Posted by: lubnaaa | October 7, 2006 |

Currently Playing: The Format-The First Single.

I like seeing how people react to abnormalilities. With that said, I don’t mean to imply that I agree with methods similar to that employed by Candid Camera or heaven forbid, Kamera Apo? or whatever the Malaysian version was called when it was aired a few years back. Besides, according to this, the said methods aren’t effective and would produce inaccurate results even then. Give it a read if you’re the Philosophy manic, and we’ll discuss the concept of Perception one day.

Back to the matter at hand, observing how people behave in a situation out of the conventional bubble of comfort slash norm puts them in a spot where they aren’t prepared with a template reaction. As an example, when you receive good news about something, nerves tell you its a positive thing and that it brings joy, happiness, etc and that feeling is later transformed into a smile. You smile because that is the set mould you have become used to when happy things greet you. Good for you, I’m happy too. But put people in a scenario where the unexpected is maximised to the highest level, and that leaves people unable to react, or unsure of how to react.
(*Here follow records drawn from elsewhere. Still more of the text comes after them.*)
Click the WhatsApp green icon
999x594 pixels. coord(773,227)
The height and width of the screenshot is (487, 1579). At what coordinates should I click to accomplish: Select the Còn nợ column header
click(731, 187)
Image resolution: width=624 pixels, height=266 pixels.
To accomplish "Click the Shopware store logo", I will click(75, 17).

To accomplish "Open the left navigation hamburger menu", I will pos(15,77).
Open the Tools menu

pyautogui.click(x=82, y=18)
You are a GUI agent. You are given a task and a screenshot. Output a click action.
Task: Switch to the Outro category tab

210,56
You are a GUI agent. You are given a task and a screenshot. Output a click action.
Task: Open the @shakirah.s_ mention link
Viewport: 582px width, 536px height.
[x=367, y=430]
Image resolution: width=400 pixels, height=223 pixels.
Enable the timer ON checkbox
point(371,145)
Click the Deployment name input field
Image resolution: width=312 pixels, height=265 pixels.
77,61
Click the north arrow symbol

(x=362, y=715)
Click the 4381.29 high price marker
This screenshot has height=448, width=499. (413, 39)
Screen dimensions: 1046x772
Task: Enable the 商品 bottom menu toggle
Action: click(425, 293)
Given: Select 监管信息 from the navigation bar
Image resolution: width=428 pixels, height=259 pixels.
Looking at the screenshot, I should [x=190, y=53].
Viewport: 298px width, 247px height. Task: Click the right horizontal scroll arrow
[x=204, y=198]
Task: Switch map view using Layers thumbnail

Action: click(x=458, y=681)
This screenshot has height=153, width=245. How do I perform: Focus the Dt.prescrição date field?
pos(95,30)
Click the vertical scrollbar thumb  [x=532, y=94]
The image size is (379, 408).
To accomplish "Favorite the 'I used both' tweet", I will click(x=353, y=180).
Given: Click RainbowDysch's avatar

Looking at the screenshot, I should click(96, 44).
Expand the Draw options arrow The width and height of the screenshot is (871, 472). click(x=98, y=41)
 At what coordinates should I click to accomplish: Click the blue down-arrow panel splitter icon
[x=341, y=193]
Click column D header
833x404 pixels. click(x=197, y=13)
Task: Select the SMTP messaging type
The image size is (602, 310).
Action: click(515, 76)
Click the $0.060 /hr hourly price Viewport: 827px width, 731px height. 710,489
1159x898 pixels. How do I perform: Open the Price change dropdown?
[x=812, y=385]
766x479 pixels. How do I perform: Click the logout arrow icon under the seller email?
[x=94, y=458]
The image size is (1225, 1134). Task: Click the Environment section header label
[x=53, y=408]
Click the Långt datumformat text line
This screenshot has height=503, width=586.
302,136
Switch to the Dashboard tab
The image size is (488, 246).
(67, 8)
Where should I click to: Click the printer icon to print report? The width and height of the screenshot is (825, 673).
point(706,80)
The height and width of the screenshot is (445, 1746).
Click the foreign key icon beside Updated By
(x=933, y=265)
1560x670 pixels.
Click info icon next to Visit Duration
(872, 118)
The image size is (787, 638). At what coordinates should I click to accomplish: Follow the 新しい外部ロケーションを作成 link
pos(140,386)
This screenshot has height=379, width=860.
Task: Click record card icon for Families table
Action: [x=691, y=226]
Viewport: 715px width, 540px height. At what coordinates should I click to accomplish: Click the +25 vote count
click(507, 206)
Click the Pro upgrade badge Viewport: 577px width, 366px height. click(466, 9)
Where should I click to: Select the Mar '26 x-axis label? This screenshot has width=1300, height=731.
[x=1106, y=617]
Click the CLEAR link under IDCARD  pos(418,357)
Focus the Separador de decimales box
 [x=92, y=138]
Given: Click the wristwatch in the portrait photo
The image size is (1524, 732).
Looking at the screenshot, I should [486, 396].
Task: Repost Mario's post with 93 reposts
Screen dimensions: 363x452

This also begs the question: can that uncertainty in their reaction be considered a template as well?

Its funny seeing people react to my abnormalities, although with all due respect, I am as normal as they come, Alhamdulillah to that. I’ll give 2 illustrations. I’m a KL-lite, born and bred, and up until a few months ago, had yet to step into KLCC. Whenever I told people prior to my moment of ending the KLCC standoff that I had never been there before, I’ve received looks of disbelief, dropped jaws, a near weep (I kid you not) and one who almost lost his balance. It made for major entertainment if not amusement.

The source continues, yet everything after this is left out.